Tishani Doshi was born and lives in Madras, India. Being the product of two cultures (Gujarati and Welsh), and the middle of three children, and also being curious and sensitive by nature, it was almost always certain that she would become a writer. As a teenager she discovered her mother’s love letters to her father and resolved to one day write her own version of their story.
At 18 she left India for the United States of America to study Business Administration at Queens College in Charlotte, North Carolina. During her undergraduate years she worked as a baby-sitter, house-cleaner, librarian and cashier in the student’s snack bar. She also developed a deep love for the literature of the South, and in her junior year decided to become a poet. This decision was followed up with a Masters in The Writing Seminars at Johns Hopkins University in Baltimore.
Tishani moved to London in 1999 and landed her first and last fulltime job as the assistant to the advertising department at Harper’s & Queen magazine. The glamour of Gucci and Prada was exciting for a while, but then the reality of skinny cappuccinos and spreadsheets took over. After many months of 9-5, and commuting on the London underground, she experienced an epiphany. The epiphany arrived on a rainy day in November, and the gist of it was this: maybe it’s time to go home.
In 2001 Tishani moved back to India with the idea of training to become a scuba diving instructor. Instead, a serendipitous encounter with one of India’s leading choreographers – Chandralekha, resulted in an unexpected change in direction. At 26, she began a career as a dancer. For the next five years she performed with Chandralekha’s troupe in India and abroad. She also worked as a freelance journalist, tinkered with poems and began working on a novel.
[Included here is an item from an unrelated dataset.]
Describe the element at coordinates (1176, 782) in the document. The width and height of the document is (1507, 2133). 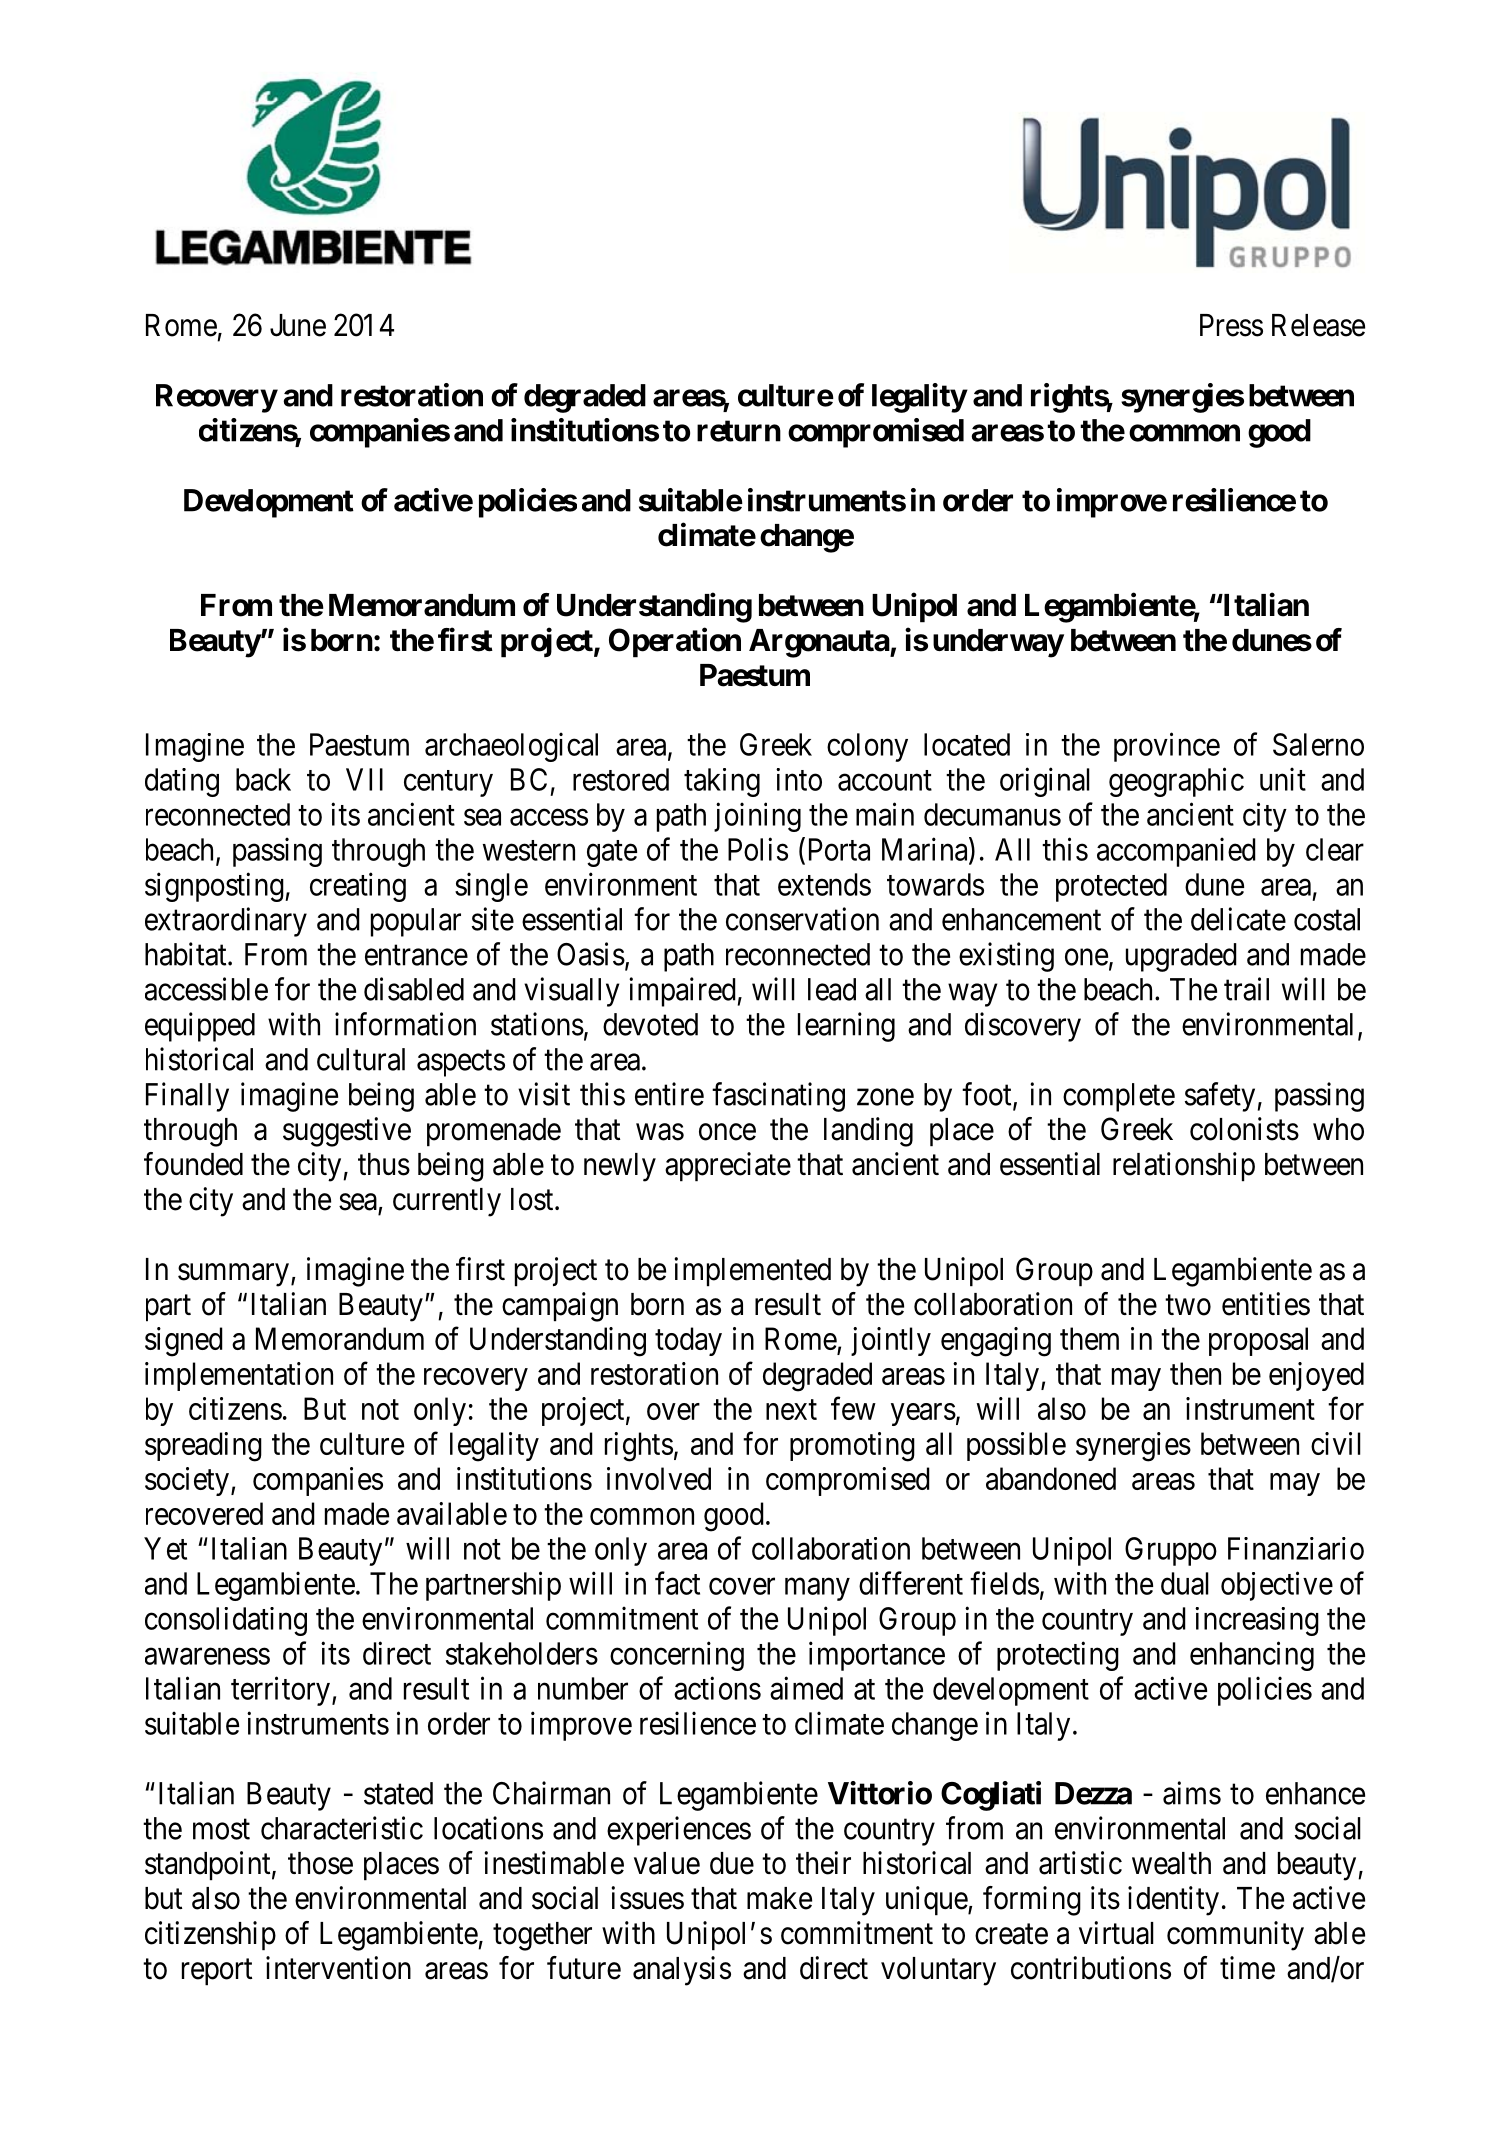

During this time she developed a particular disorder: chronic wanderlust combined with the need to stay rooted. She became obsessed with travel – visiting such far-flung places as Antarctica, Bhutan, Mexico, Japan, Sri Lanka, and Ethiopia, and she documented things as diverse as monasteries and hot springs, cricket and transsexuals.
In 2005, she was a finalist in the Outlook-Picador Non-Fiction competition for her essay, Excerpts from the Journal of a Delusional Widow. In 2006, she won the All-India Poetry competition for her poem, “The Day We Went to the Sea.”
Tishani published her debut collection of poetry,Countries of the Body, to critical acclaim in 2006. The book won the prestigious Forward Prize for Best First Collection, and the judges called it “A work of a striking, emerging talent, who is prepared to take risks in pursuit of sensual, emotionally engaged and passionate poetry.” Other highlights from that year include an invitation to the Hay-on-Wye festival in Wales, where she shared a stage with two of her literary heroes – Margaret Atwood and Seamus Heaney, and where she had yet another serendipitous encounter, this time with the future publisher of her novel. The future publisher and Tishani were neighbours at the same B&B; they bonded over fried eggs and literature.
Tishani’s first novel, The Pleasure Seekers, is published by Bloomsbury in the UK and USA, and Penguin India. It is currently being translated into German, Spanish, Italian and French.